Por isso é que eu lhes disse há pouco que ainda em outro dia, num espaço desses, eu perguntei à professora: Mas alguma criança merece estar o dia inteiro só com adultos?. E ela disse: Ah, Filomena, nunca tinha pensado nisso. Agora irá pensar. Tem de se dizer essas coisas às pessoas, tem de se falar, porque ainda há muito essa ideia.  

A inclusão não é o meio menos restritivo possível. É o contexto em que estão todos, algo natural da vida, que é sala de aula, o refeitório, a cantina, o corredor, o recreio, a biblioteca. Não é um espacinho [da escola ou da sala de aula]. 

Como os professores podem atuar para fortalecer a inclusão? 

Não se prendendo ao diagnóstico.
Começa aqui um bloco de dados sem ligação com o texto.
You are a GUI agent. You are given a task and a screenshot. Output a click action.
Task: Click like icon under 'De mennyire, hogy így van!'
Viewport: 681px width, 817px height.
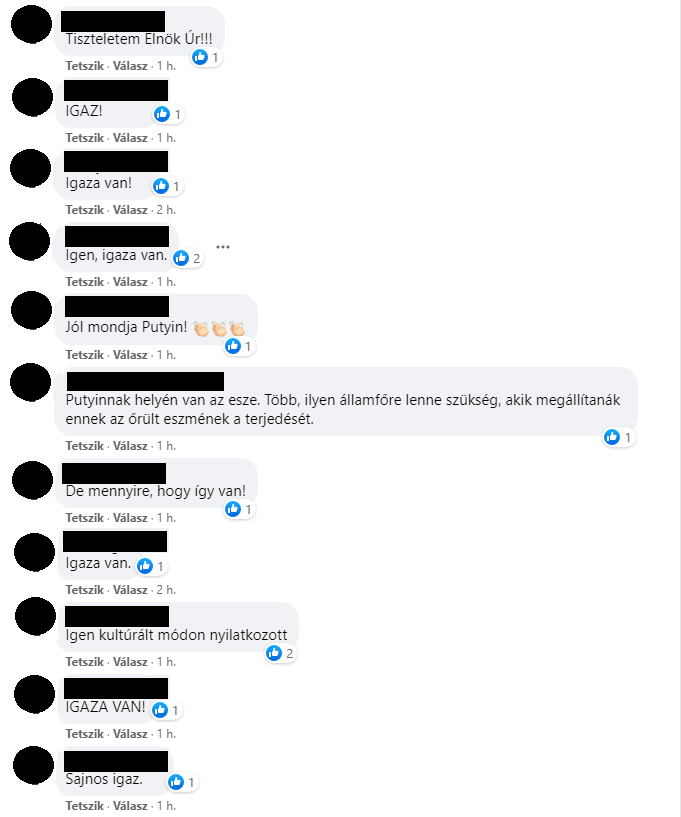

Interessa-me conhecer qual é o estilo de aprendizagem, como é que o aluno aprende. Não consigo ensinar ninguém se não souber isso. Qual é a dimensão da inteligência em que o aluno é melhor: linguística, matemática, lógica, artística, visual. Seja o que for, é isso que me interessa. Precisamos ajudar os professores a compreender como é que esse aluno aprende.  

Pode-se perguntar aos alunos. Levo os meus professores a fazer isso: Falem com os estudantes e perguntem: Em que é que tu és bom? E em que é que tens dificuldade?. Eles respondem. E quando tens dificuldade, quem é que te ajuda? Quem é que tu podes ajudar?. Há melhor avaliação que essa?  

Eu não preciso de testes para conhecer como é que um aluno interage na sala de aula, no recreio ou no corredor. Eu tenho de observar, porque ele tem desempenhos diferentes a depender do contexto. Portanto, eu tenho de ir lá ver o que é que o chefe dos escoteiros [ou outro adulto de referência] faz, que estratégia que ele utiliza que eu posso utilizar. Porque com ele o aluno interage; comigo não. É isso que eu chamo de ser um professor cosmopolita.